[Items listed in a dataset]
►
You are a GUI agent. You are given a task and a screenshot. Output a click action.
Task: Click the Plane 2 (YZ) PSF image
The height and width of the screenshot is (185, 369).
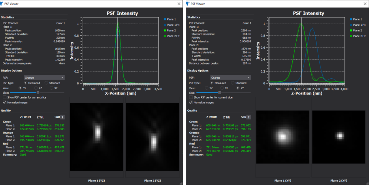coord(153,137)
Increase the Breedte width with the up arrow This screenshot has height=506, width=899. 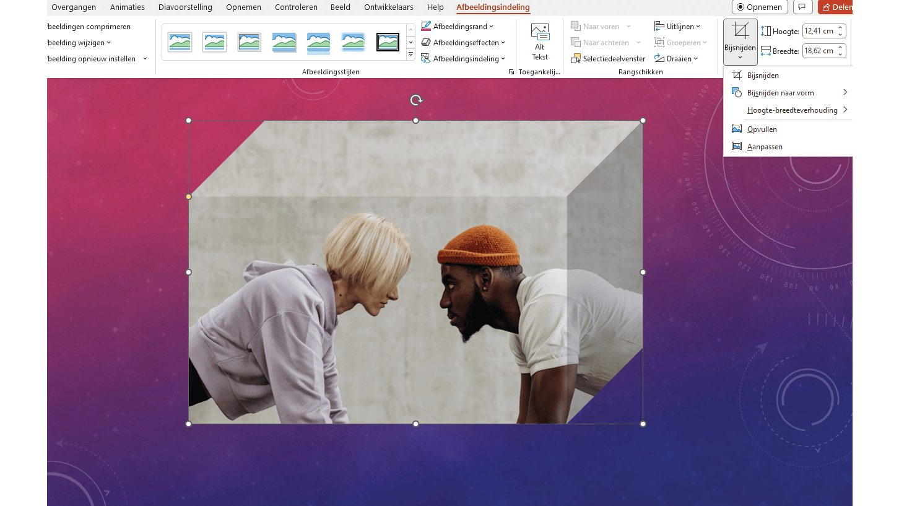click(840, 48)
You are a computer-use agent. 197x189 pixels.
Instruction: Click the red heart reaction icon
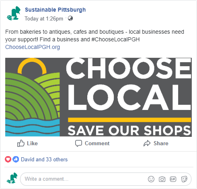click(x=8, y=159)
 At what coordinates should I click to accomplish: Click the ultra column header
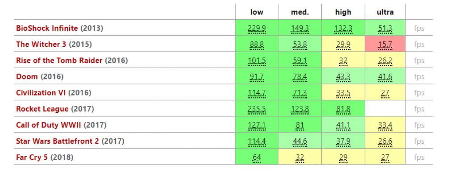(x=385, y=12)
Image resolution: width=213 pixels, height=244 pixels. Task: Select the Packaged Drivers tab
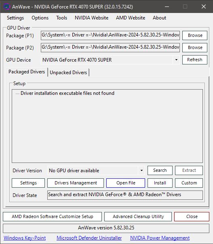(27, 72)
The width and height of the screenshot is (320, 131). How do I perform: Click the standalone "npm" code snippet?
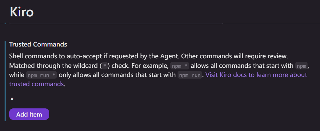coord(301,66)
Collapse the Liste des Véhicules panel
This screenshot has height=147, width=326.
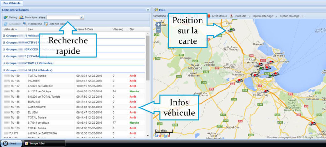tap(148, 10)
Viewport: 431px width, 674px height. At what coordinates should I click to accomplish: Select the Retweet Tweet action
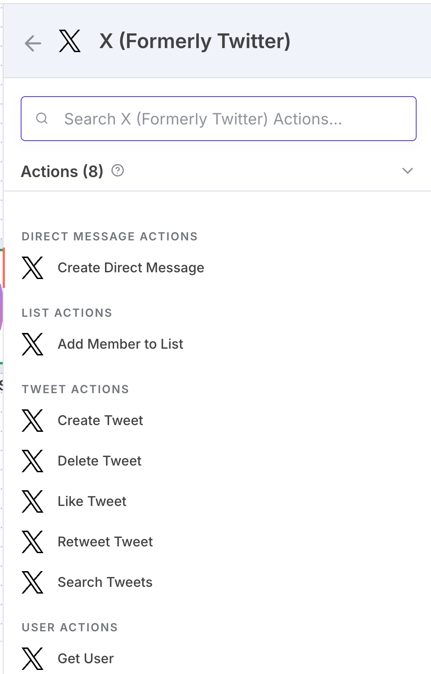(105, 542)
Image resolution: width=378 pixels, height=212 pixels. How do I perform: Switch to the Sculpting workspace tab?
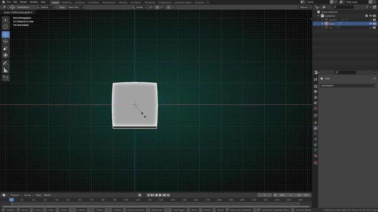pyautogui.click(x=79, y=2)
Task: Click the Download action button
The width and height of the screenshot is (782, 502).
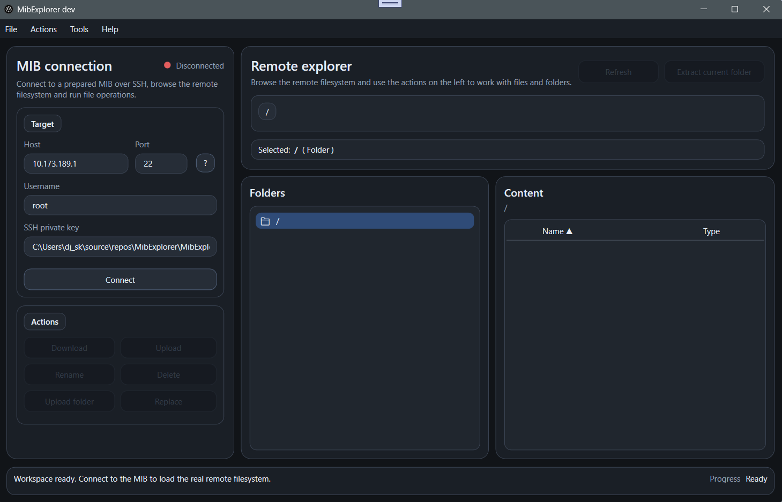Action: (x=69, y=348)
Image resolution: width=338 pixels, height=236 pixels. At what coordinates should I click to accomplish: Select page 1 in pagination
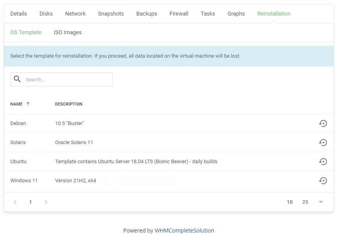click(30, 202)
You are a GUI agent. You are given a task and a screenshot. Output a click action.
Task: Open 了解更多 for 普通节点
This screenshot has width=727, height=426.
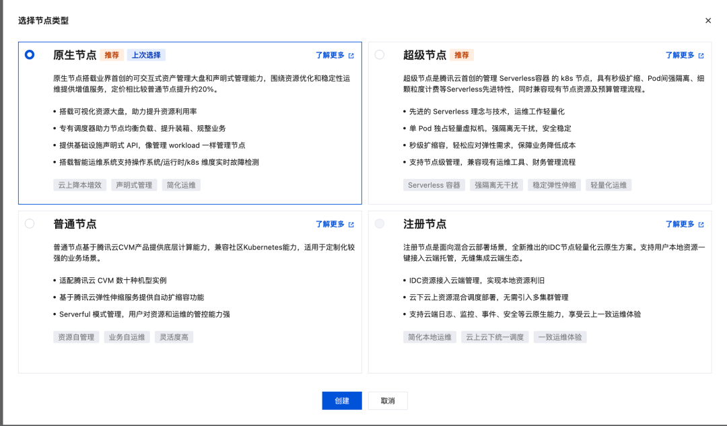point(332,225)
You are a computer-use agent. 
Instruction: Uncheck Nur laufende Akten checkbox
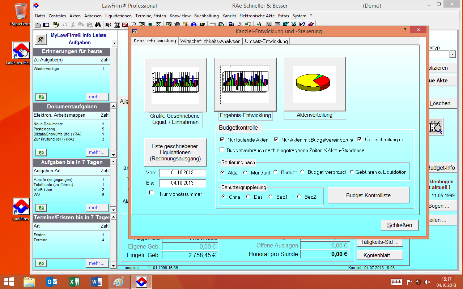[222, 139]
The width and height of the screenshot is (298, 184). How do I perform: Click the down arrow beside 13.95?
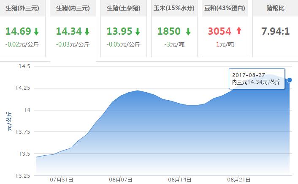(x=138, y=31)
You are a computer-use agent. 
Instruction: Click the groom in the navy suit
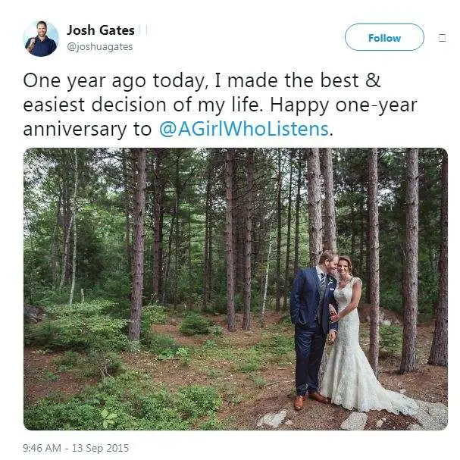click(x=312, y=329)
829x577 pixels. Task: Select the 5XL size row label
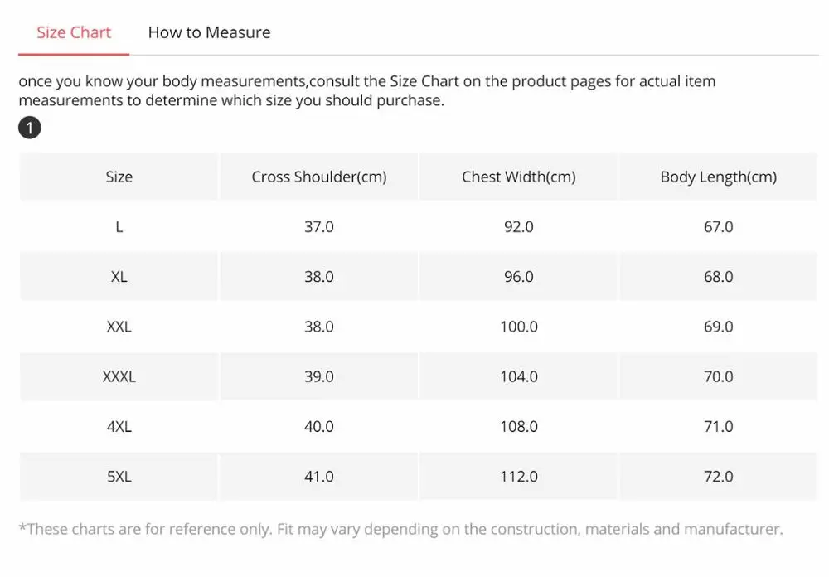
◄
* _WHAT TO WORK ON_:
Each line from the one that contains "Instruction: Click the groom in the navy suit" through the end of the records should be restated exactly; include both end lines and leave any pictures out.

* _PROBLEM SOLUTION_:
Instruction: Click the groom in the navy suit
click(x=312, y=329)
829x577 pixels. Task: Select the 5XL size row label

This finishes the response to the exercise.